ABOUT THIS TASK
Rewrite the rows from the line with "At what (x,y)" through the line with "Looking at the", putting "point" in place of "coordinate pair" and changing nothing else. Leave the pictures out of your answer.

*** EXTRACTED ENTRIES ***

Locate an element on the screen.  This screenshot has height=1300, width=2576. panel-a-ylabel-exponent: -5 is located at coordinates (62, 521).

***
*** EXTRACTED ENTRIES ***

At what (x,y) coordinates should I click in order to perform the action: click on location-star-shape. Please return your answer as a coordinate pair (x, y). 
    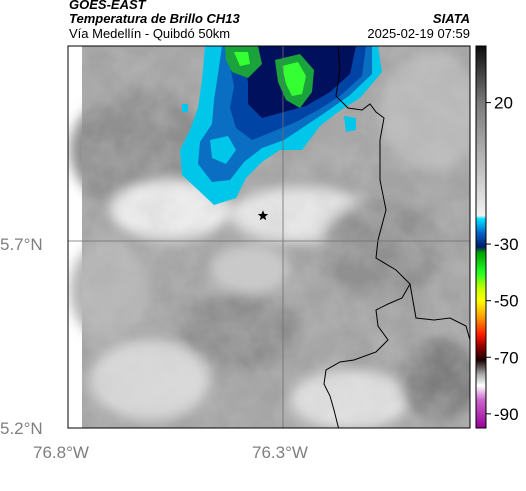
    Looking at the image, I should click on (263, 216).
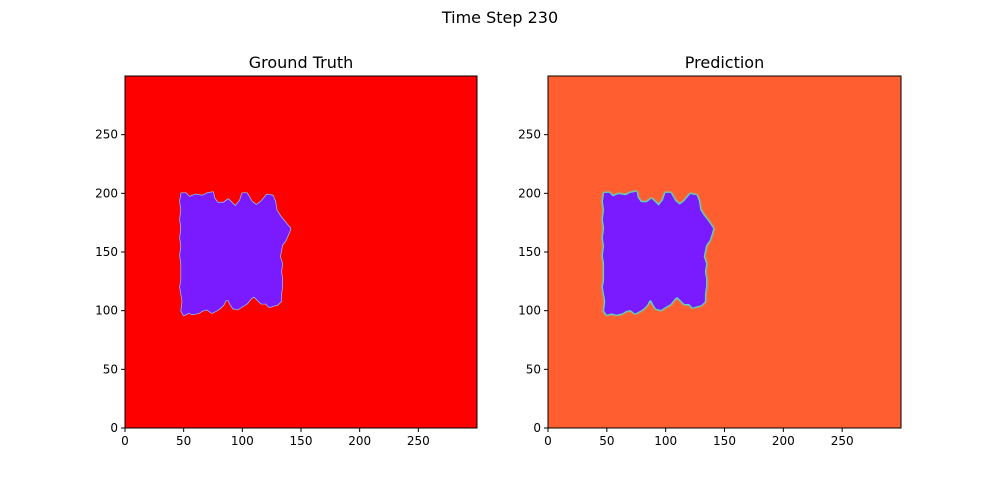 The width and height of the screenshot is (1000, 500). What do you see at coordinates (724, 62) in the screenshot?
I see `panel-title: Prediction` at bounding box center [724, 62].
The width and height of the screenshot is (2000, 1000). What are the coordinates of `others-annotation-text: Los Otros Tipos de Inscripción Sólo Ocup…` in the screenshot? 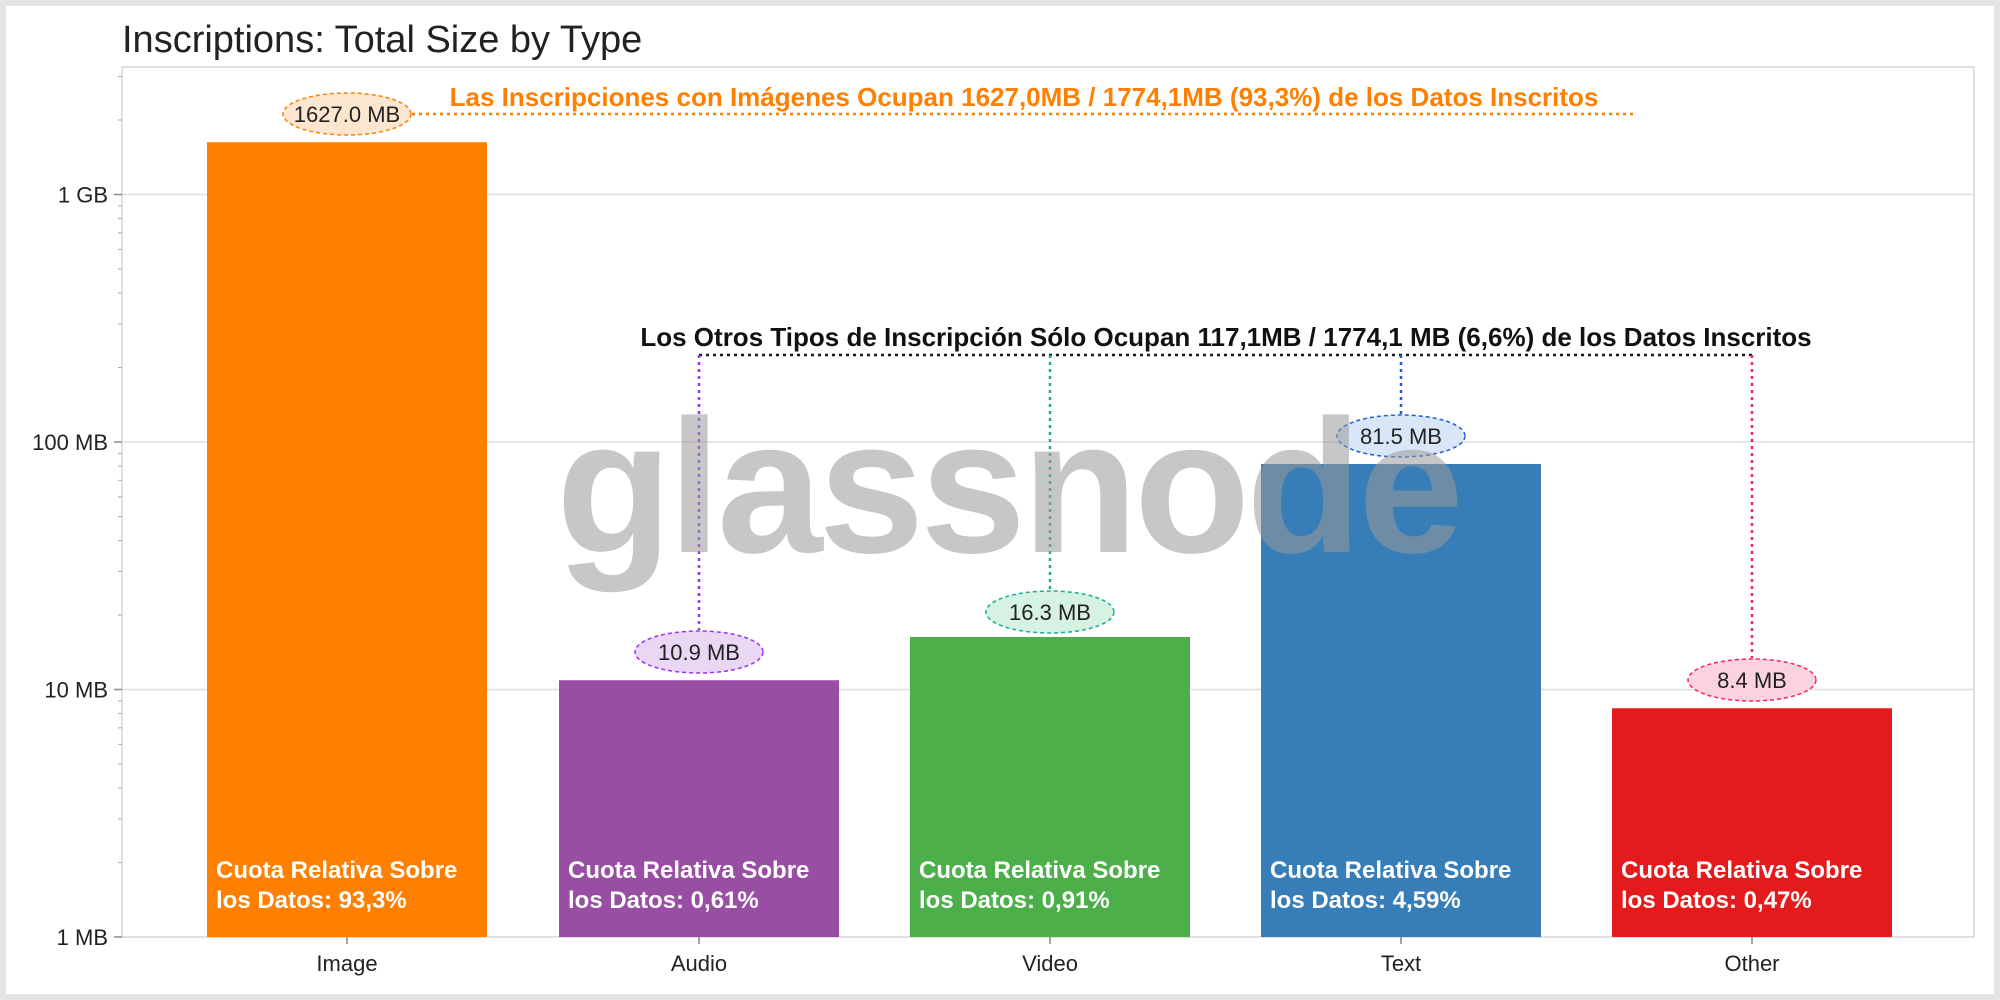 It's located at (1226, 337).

***
*** EXTRACTED ENTRIES ***

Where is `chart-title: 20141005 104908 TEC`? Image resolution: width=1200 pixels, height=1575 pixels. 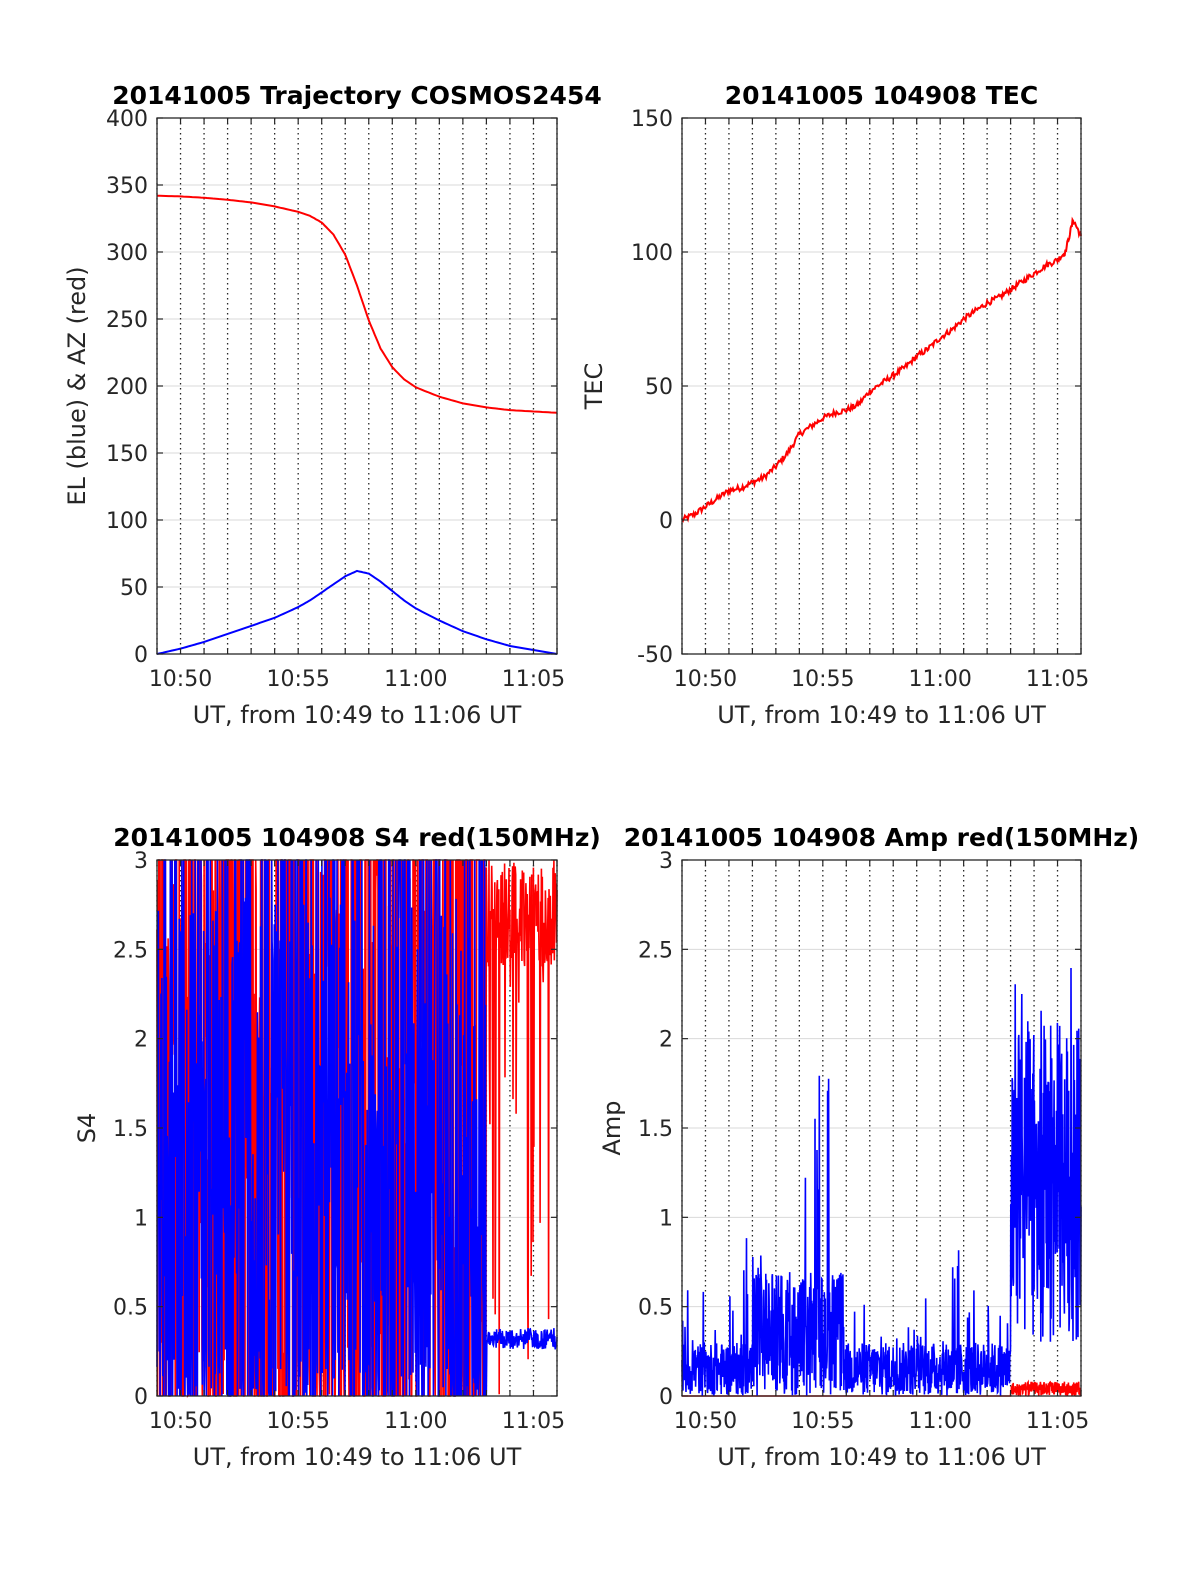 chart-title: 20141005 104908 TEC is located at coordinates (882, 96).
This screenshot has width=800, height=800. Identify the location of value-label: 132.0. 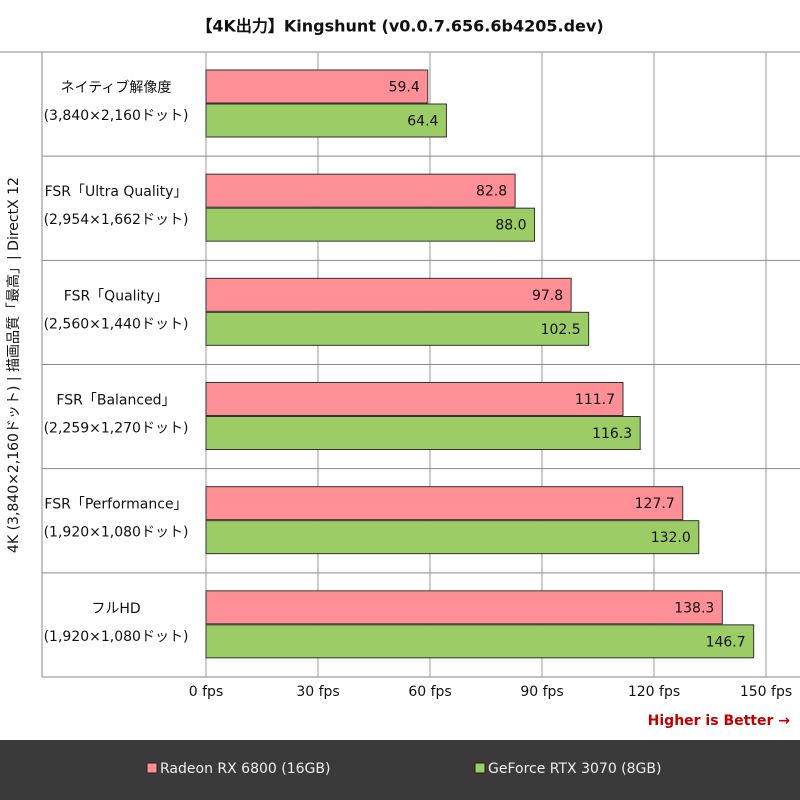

***

RESULT OF THIS EXERCISE
At what (x,y) coordinates should I click in order to perform the action: click on location-star-shape. Please return your answer as a point (x, y). 
    Looking at the image, I should click on (263, 216).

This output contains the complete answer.